Search the entries below. Return every line that has "Given" in it.

**** Entries supplied

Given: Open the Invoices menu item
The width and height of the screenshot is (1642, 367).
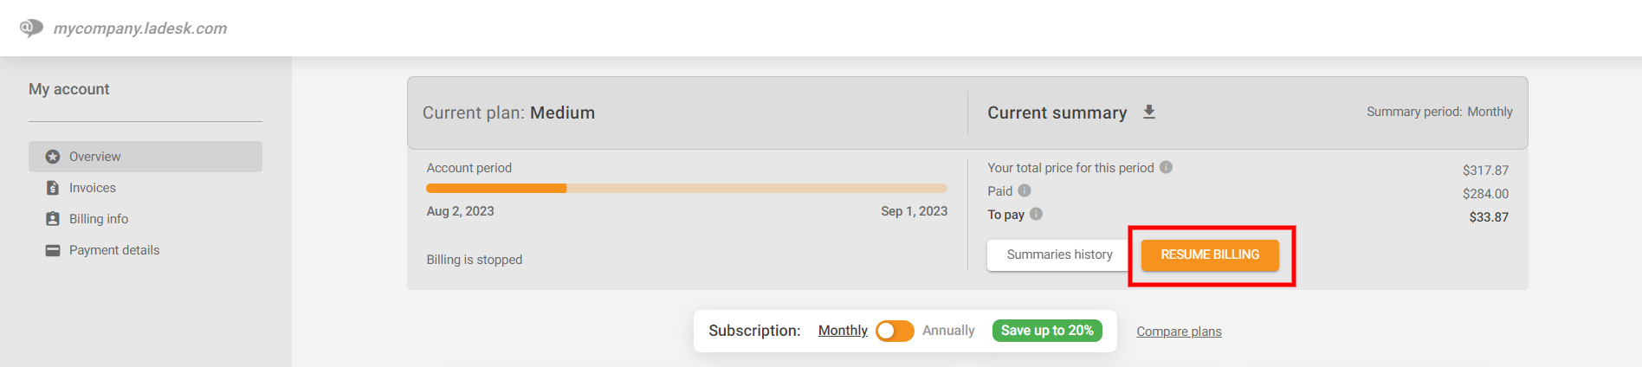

********
**** Entries supplied

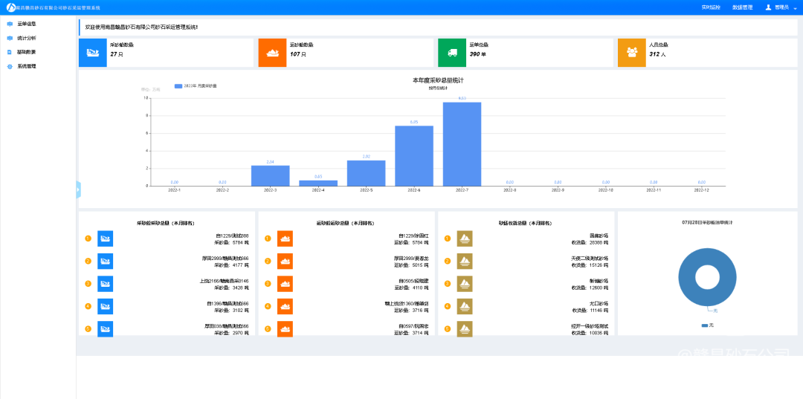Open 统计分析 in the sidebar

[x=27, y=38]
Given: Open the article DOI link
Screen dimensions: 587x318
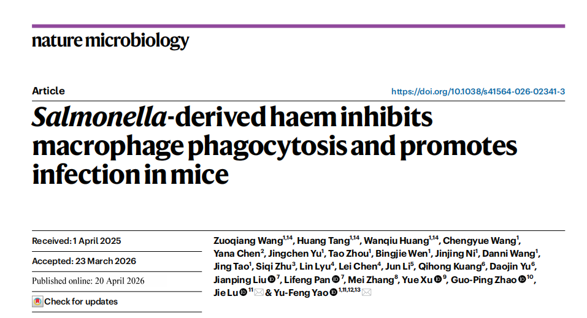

********
**** Entries supplied

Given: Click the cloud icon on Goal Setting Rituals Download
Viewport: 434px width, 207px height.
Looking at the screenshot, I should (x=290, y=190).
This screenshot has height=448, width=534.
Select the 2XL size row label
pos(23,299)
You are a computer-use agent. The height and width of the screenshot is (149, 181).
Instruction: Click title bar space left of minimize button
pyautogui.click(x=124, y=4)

********

**Answer to this exercise:**
Given: Open the Invoices menu item
Given: Open the article DOI link
Given: Click the cloud icon on Goal Setting Rituals Download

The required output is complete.